Short task: In the passage on Church reform in Wolsey's time, who led the group of suffragans with whom Warham quarreled over competing jurisdictions?

In arriving at any assessment of Wolsey’s achievement, some allowance must be made for the political realities of the time. The Church constituted a number of extremely powerful and wealthy interest groups, none of which would welcome interference in its affairs from any quarter. It is difficult to say what made life more difficult for a reformer: the ability of any one of these groups to resist intervention, or the existence of the groups themselves and the consequent rivalries between them. As regards the former, it is worth recalling the almost successful efforts of the Observant Franciscans who had powerful enough friends at Rome to obtain the support of the pope himself to prevent a legatine visitation of the Greenwich house. The problem of conflicting interest groups, although implicit in much of the discussion, may not so far have been sufficiently highlighted, but, arguably, it was Warham’s inability to dominate these groups that undermined his efforts at reform. Despite a theoretical primacy, an archbishop of Canterbury’s authority over the English Church was very limited. For all practical purposes York’s northern province was outside his control. Over the religious orders, he had no more jurisdiction than any other bishop, which is to say that he could intervene only in the affairs of the non-exempt monasteries in his own diocese and, for a brief period, in any diocese in which there was an episcopal vacancy. He could, indeed, summon southern convocation, though in practice he only did this when a parliament was called, but his efforts to push through reform there were not very successful, in part at least because he became embroiled in a major row over competing jurisdictions with a group of his suffragans led by the extremely influential Richard Fox. Moreover, what this conflict showed up was that Warham did not have the support of the king, and, indeed, in 1515 he found himself in direct conflict with Henry over the Standish affair.

Data segment:
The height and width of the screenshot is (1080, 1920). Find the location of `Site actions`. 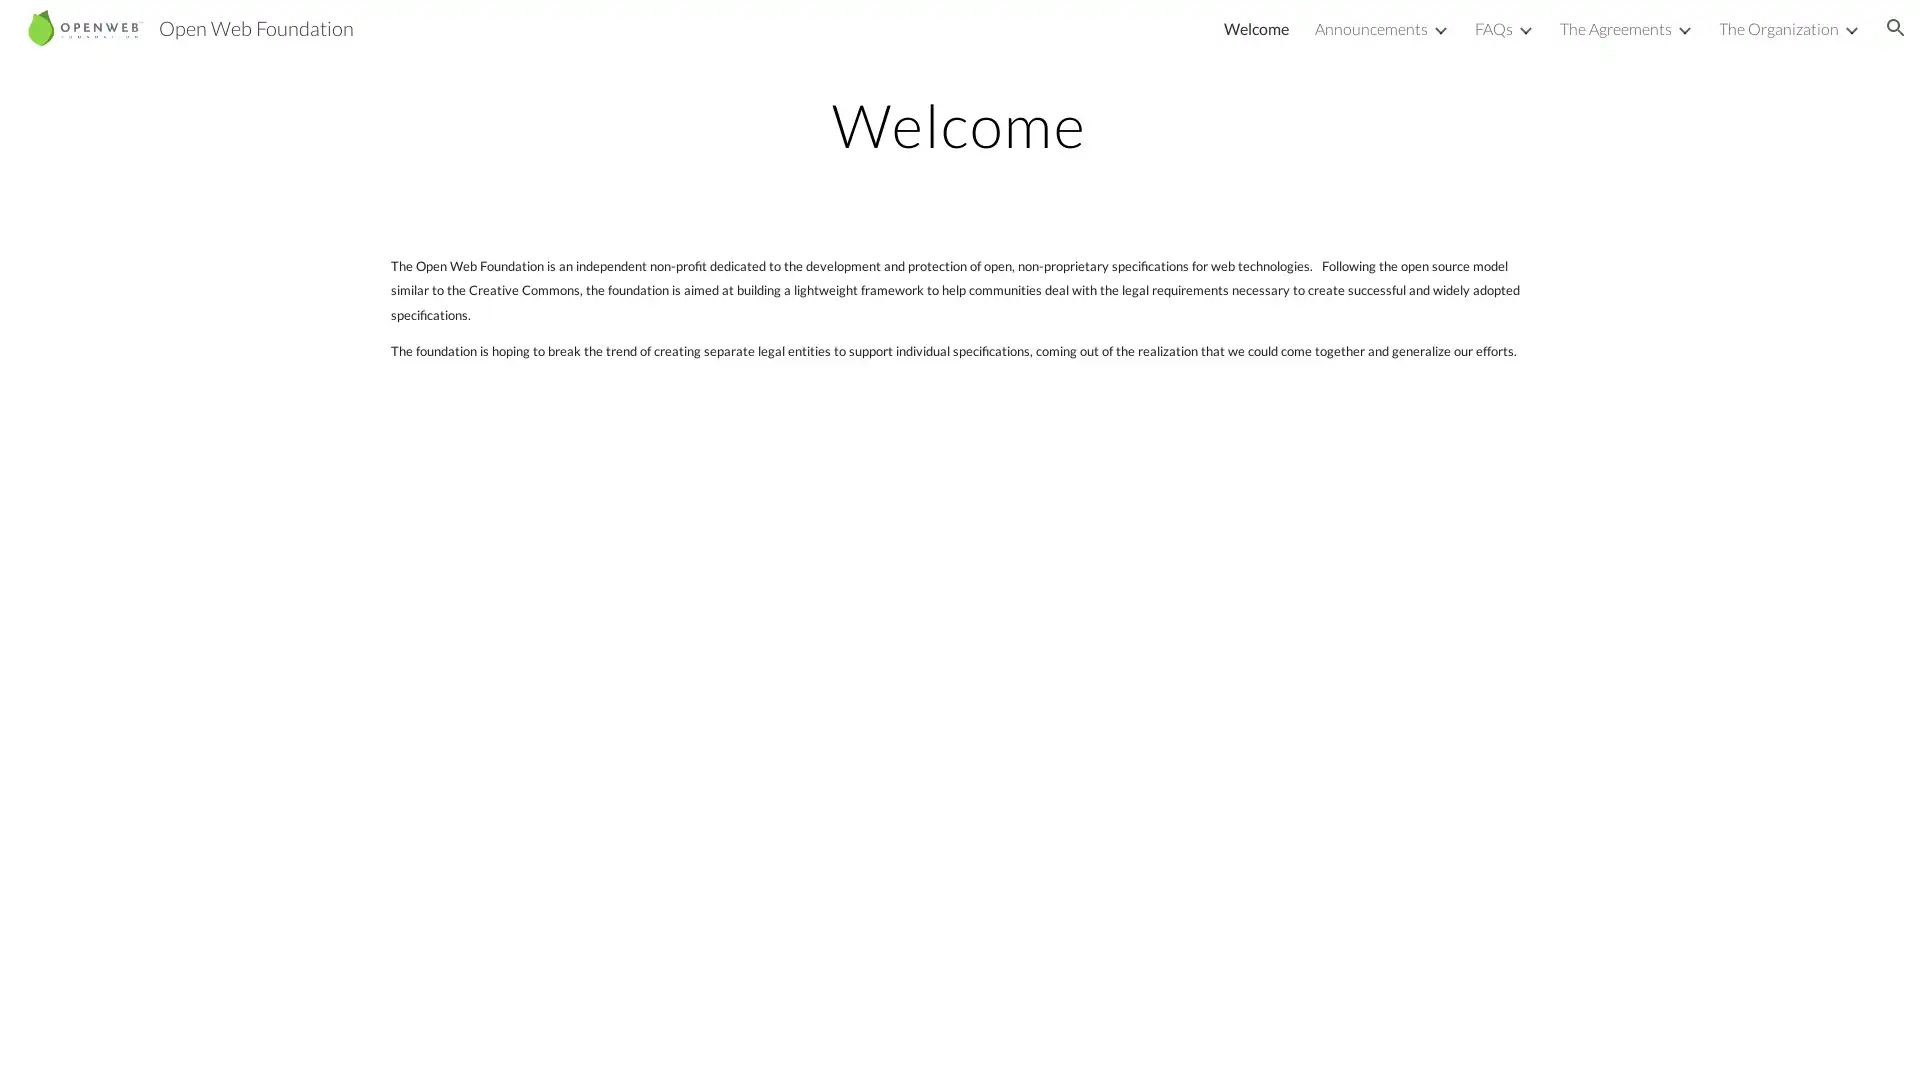

Site actions is located at coordinates (35, 1044).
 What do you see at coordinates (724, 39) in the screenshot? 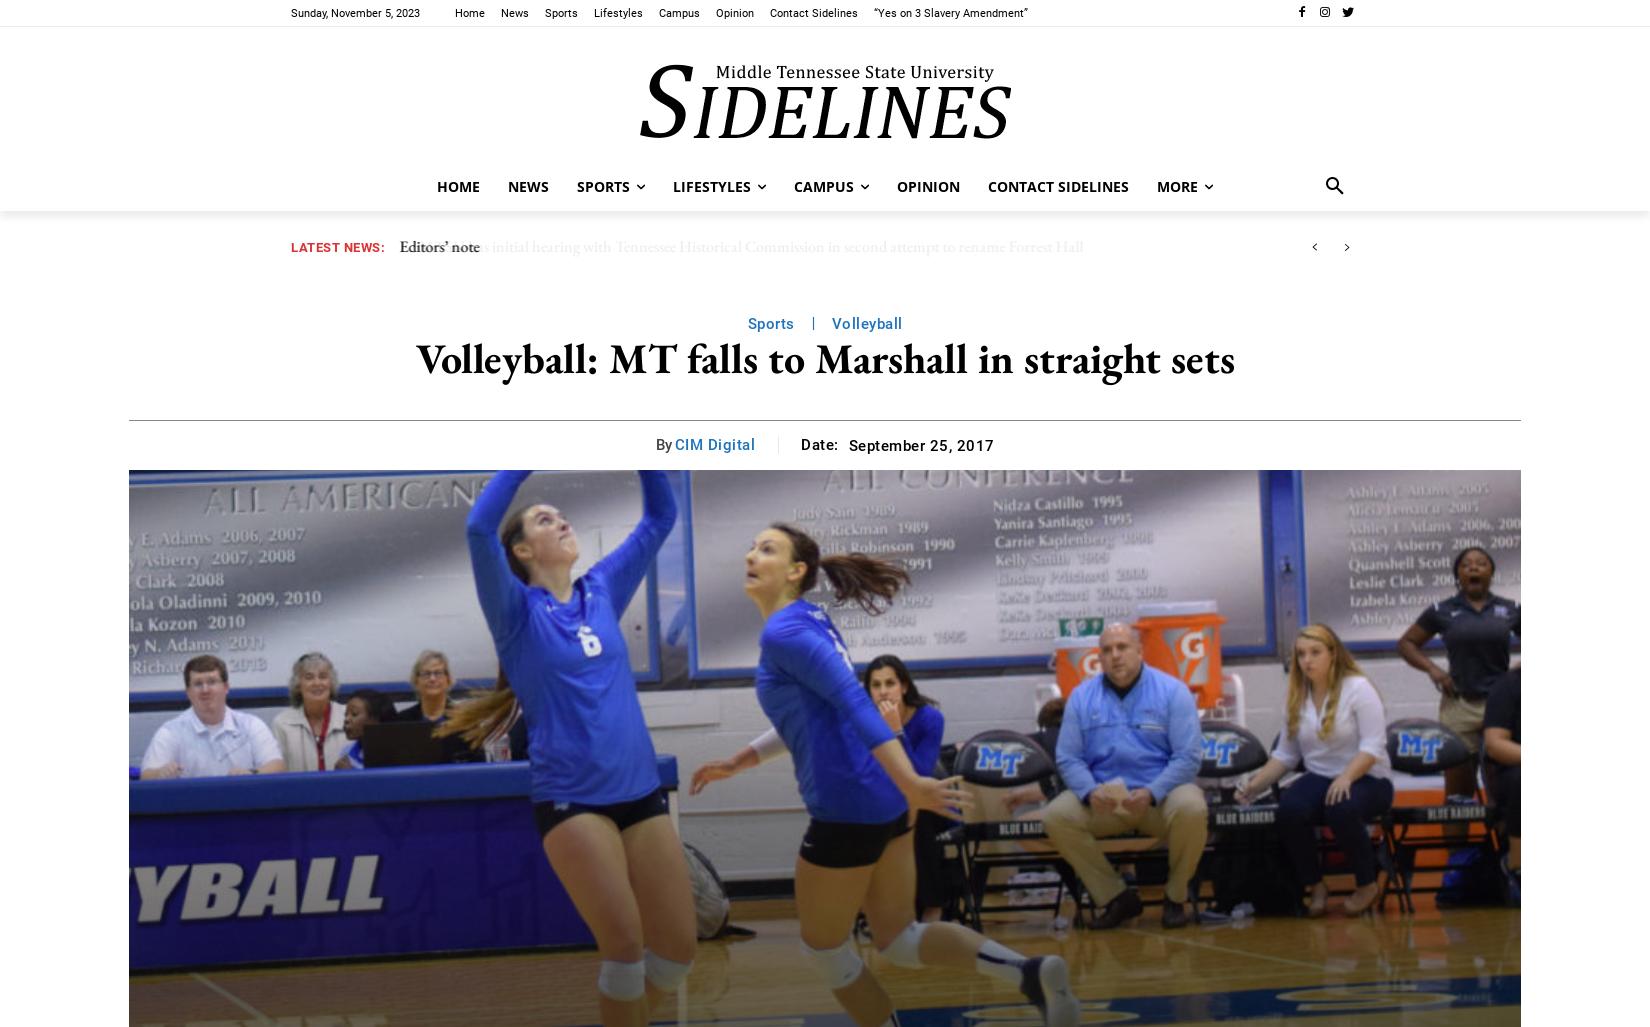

Problem solution: Richard Fox